Trig Substitution Integral Question

Question

My class is going over trig substitution, but I can't figure this one out, mostly because it's not in the correct form. Could someone help explain how to set up this problem?

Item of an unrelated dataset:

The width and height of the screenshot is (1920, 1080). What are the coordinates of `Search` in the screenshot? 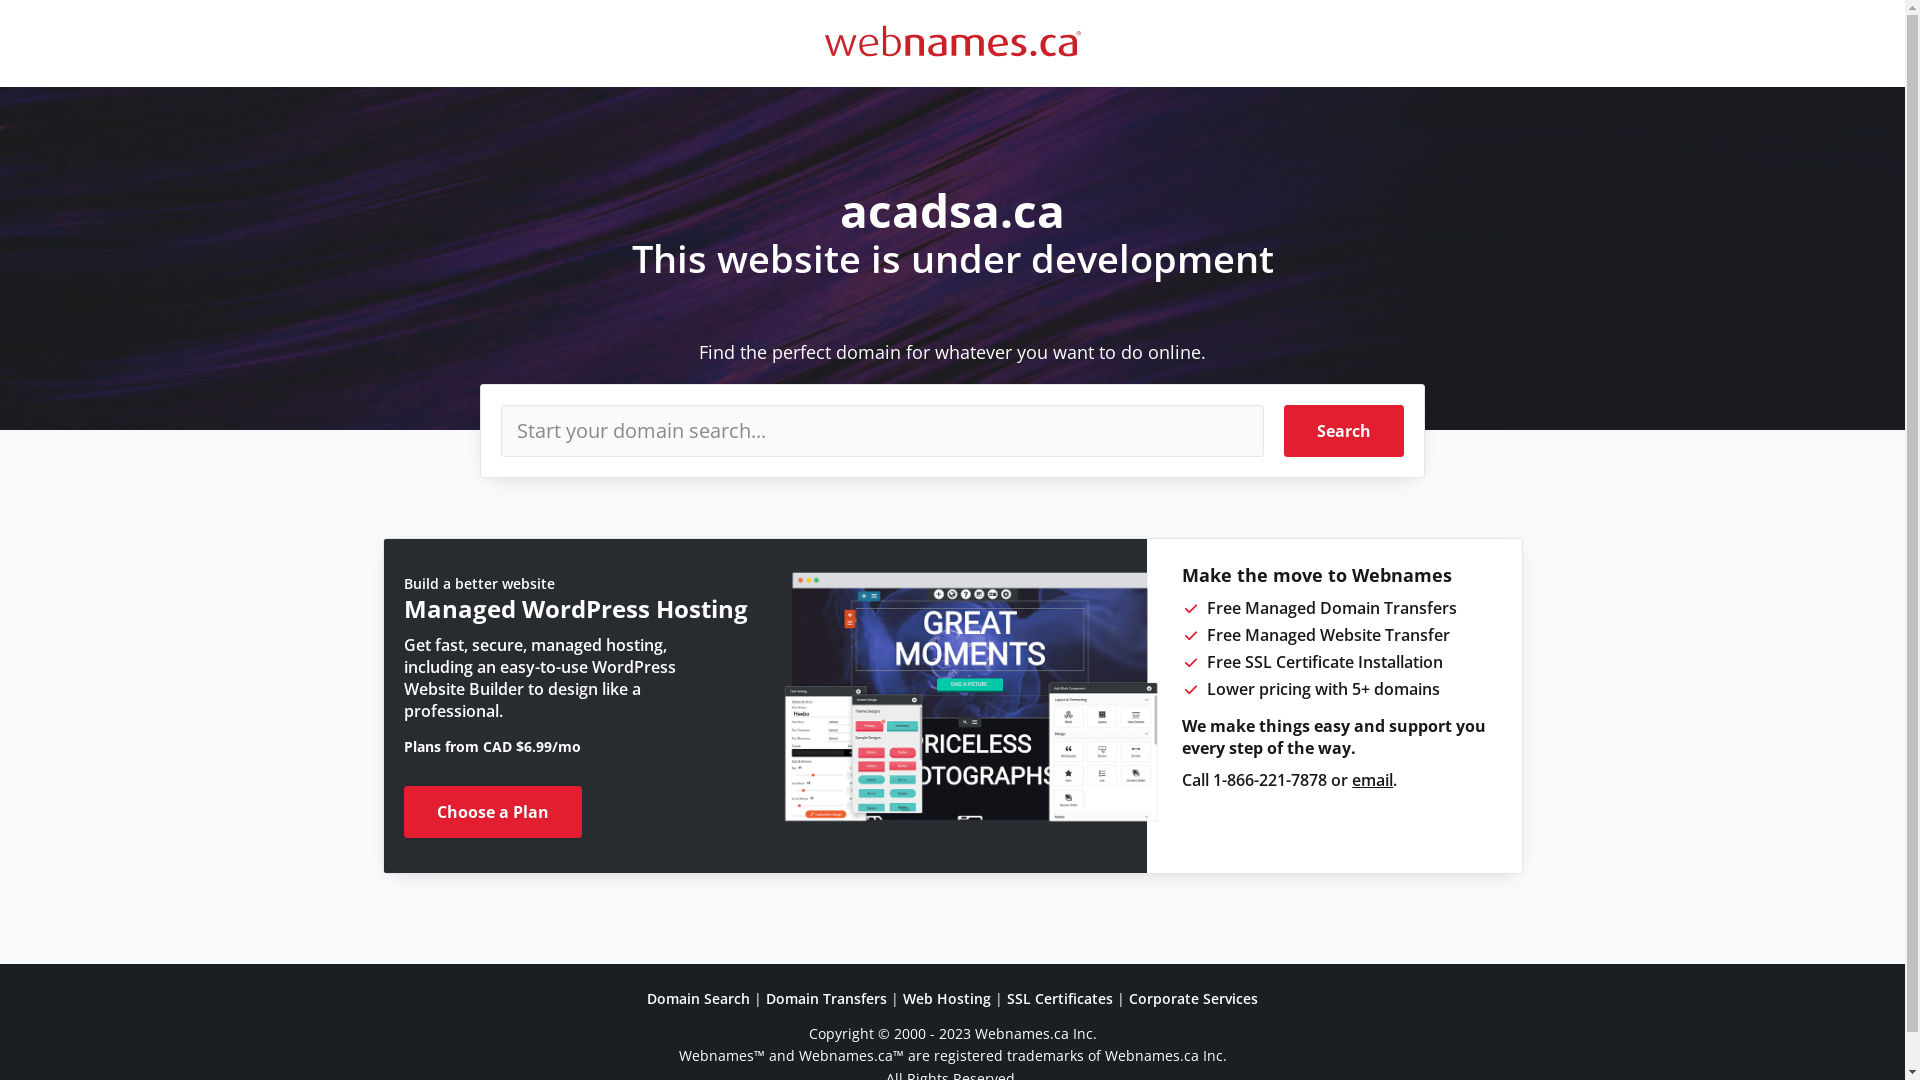 It's located at (1344, 431).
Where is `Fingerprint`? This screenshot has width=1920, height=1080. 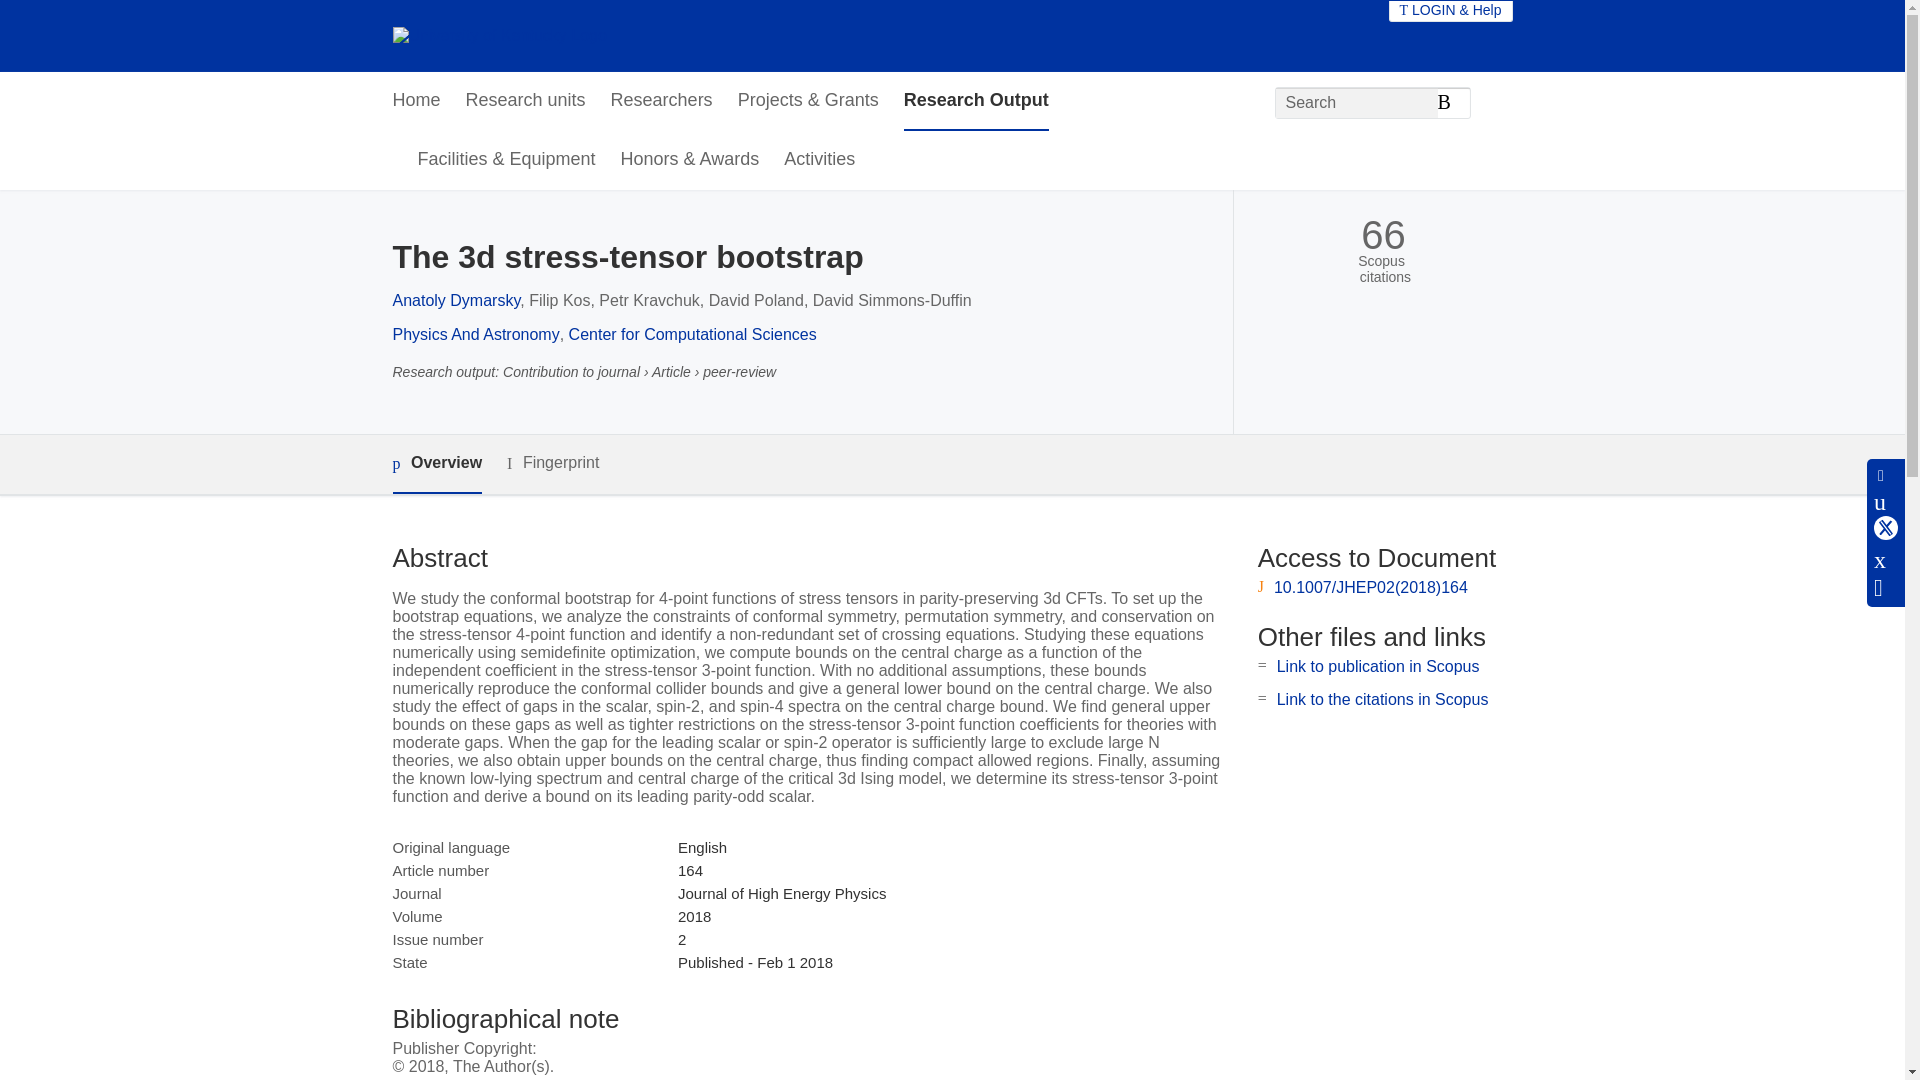 Fingerprint is located at coordinates (552, 464).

$$ \int \frac {1}{x^2-25} dx $$

Answer 1

You don't need trig here: use partial fractions.

Answer 2

If you insist on using trigonometric substitution, the correct one would be $x=5\sec\theta$. \begin{align*} \int \frac{dx}{x^2-25} &= \int\frac{\color{red}{5}\sec\theta\color{red}{\tan\theta}\,d\theta}{\color{red}{25\tan^2\theta}} = \frac{1}{5}\int\frac{\sec\theta}{\tan\theta}\,d\theta \\ &= \frac{1}{5}\int \csc\theta\,d\theta \\ &= -\frac{1}{5}\ln\left|\csc\theta + \cot\theta\right| + C \\ \end{align*} Drawing a right triangle with base angle $\theta$, hypotenuse $x$ and adjacent side $5$ (so that $\sec\theta = \frac{x}{5})$, we see that the opposite side must have length $\sqrt{x^2-25}$, so $\csc\theta = \frac{x}{\sqrt{x^2-25}}$ and $\cot\theta = \frac{5}{\sqrt{x^2-25}}$
Therefore \begin{align*} -\frac{1}{5}\ln\left|\csc\theta + \cot\theta\right| + C &= -\frac{1}{5}\ln\left|\frac{x}{\sqrt{x^2-25}} + \frac{5}{\sqrt{x^2-25}}\right| + C \\ &= -\frac{1}{5}\ln\left|\frac{x+5}{\sqrt{x^2-25}}\right| + C \\ &= -\frac{1}{5}\left(\ln\left|{x+5}\right|-\ln\left|{\sqrt{x^2-25}}\right|\right) + C \\ \\ &= -\frac{1}{5}\left(\ln\left|x+5\right|-\ln\left|\sqrt{x-5}\sqrt{x+5}\right|\right) + C \\ \\ &= -\frac{1}{5}\left(\ln\left|x+5\right|-\ln\left|\sqrt{x-5}\right|-\ln\left|\sqrt{x+5}\right|\right) + C \\ \\ &= -\frac{1}{5}\left(\ln\left|x+5\right|-\frac{1}{2}\ln\left|{x-5}\right|-\frac{1}{2}\ln\left|{x+5}\right|\right) + C \\ \\ &= -\frac{1}{5}\left(\frac{1}{2}\ln\left|x+5\right|-\frac{1}{2}\ln\left|{x-5}\right|\right) + C \\ \\ &= \frac{1}{10}\left(\ln|x-5| - \ln|x+5|\right) +C \end{align*}

This is definitely not the most straightforward solution but it's nice to know there's so inconsistency with the choice.

Answer 3

The integral $$ \int \frac {1}{x^2-25} dx $$ isn't in the correct form yet, but you can manipulate it easily $$ \int \frac {1}{x^2-25} dx = \int \frac {1}{25((\frac{x}{5})^2-1)} dx = \frac{1}{25}\int \frac {1}{(\frac{x}{5})^2-1} dx$$ now, just substitute $u=\frac{x}{5}, du=\frac{dx}{5}$ $$ \frac{1}{5}\int \frac {1}{u^2-1} du$$ continuing to manipulate... $$ \frac{1}{5}\int \frac {1}{u^2-1} du = \frac{1}{5}\int \frac {1}{\sec^2(\sec^{-1}u)-1} du=\frac{1}{5}\int \frac {1}{\tan^2(\sec^{-1}u)} du$$ From here on, it's just an inverse trigonometric substitution (albeit a messy one because it involves $\mid u \mid$). It would be far better to use inverse hyperbolic trigonometric substitution in this case, or as Robert Israel has already pointed out, partial fractions.